Craig Braun, Prabal Panjabi, and Sanna Izmirlian (front) with Billie Andersson and Zack Ignoffo. Photo by Deb Miller.

The famed tragic romance is told with precision and empathy by Andersson and, under the clear, compelling direction and eye-catching blocking of Geoffrey Horne, performed by a consistently excellent cast that embodies the characters, their thoughts, and emotions with credibility and commitment. Together they effectively deliver the overlying message of the power of true love and devotion, and the underlying reality of the socio-economic challenges faced by women who satisfy the sexual desires of licentious men (but who, by contrast, don’t suffer any recrimination for their male promiscuity).

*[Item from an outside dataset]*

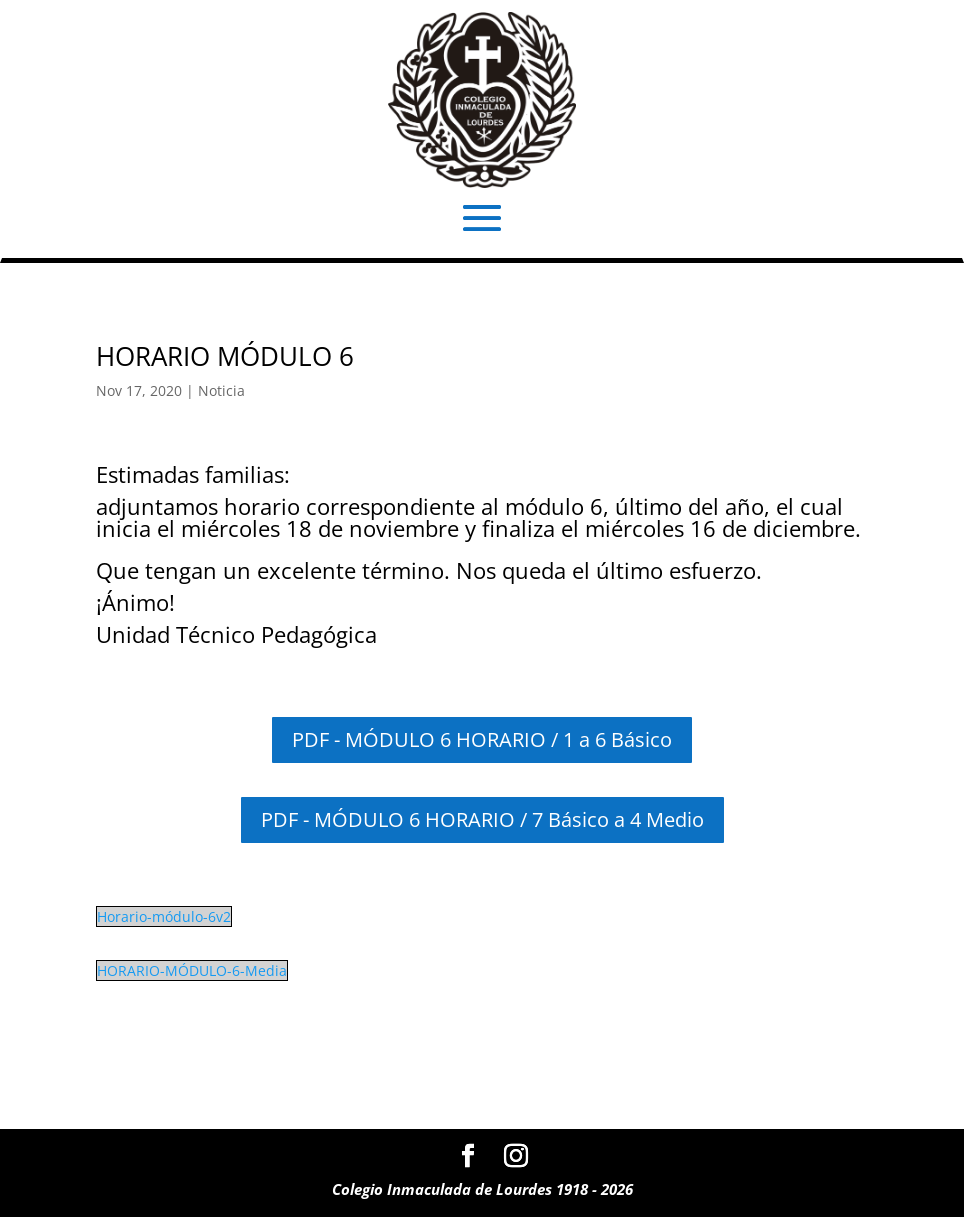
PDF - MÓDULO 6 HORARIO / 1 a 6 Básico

In a fluid and succinct 90 minutes, we witness Andersson’s change from a jaded Marguerite, inviting her hedonistic guests to nights of drinking, dancing (choreography by Carlos Fittante), and singing – here including a few English verses set to Verdi’s “Libiamo ne’ lieti calici” (“Let’s drink from the joyful cups”) – and soliloquizing about her determination to “live for pleasure,” to a woman who at last has found constancy with Armand, then suffers “a cruel end” to their love by dying so young.

Billie Andersson (left) and members of the cast. Photo by Deb Miller.

Giving fine support to the main characters as Marguerite’s circle of friends and lovers are Chantal van Zyl as Prudence Duvernoy, Jazz-Ella Reveilleau as Flora Bervoix, Rickard Claeson as the Baron de Varville, and Archie Colville as the Comte de Giray; Prabal Panjabi as her Doctor Grenvil, who delivers the bad news that she only has a few hours left to live; and the softly expressive Sanna Izmirlian as her maid Nanine, who stands by her and cares for her.

Kudos are due to Shakespeare Downtown for its affecting production of The Lady of the Camellias and its mission of bringing classic plays to the public free of charge. You have four more chances to catch it this coming Thursday through Sunday evening, so see it if you can.

Running Time: Approximately 90 minutes, without intermission.

The Lady of the Camellias plays through Sunday, June 25, 2023, at 6:30 pm, at Shakespeare Downtown, performing at Castle Clinton National Monument, Battery Park, NYC. Free tickets are available at the door on the day of the performance, starting at 6 pm. Donations are welcome. Masks are not required.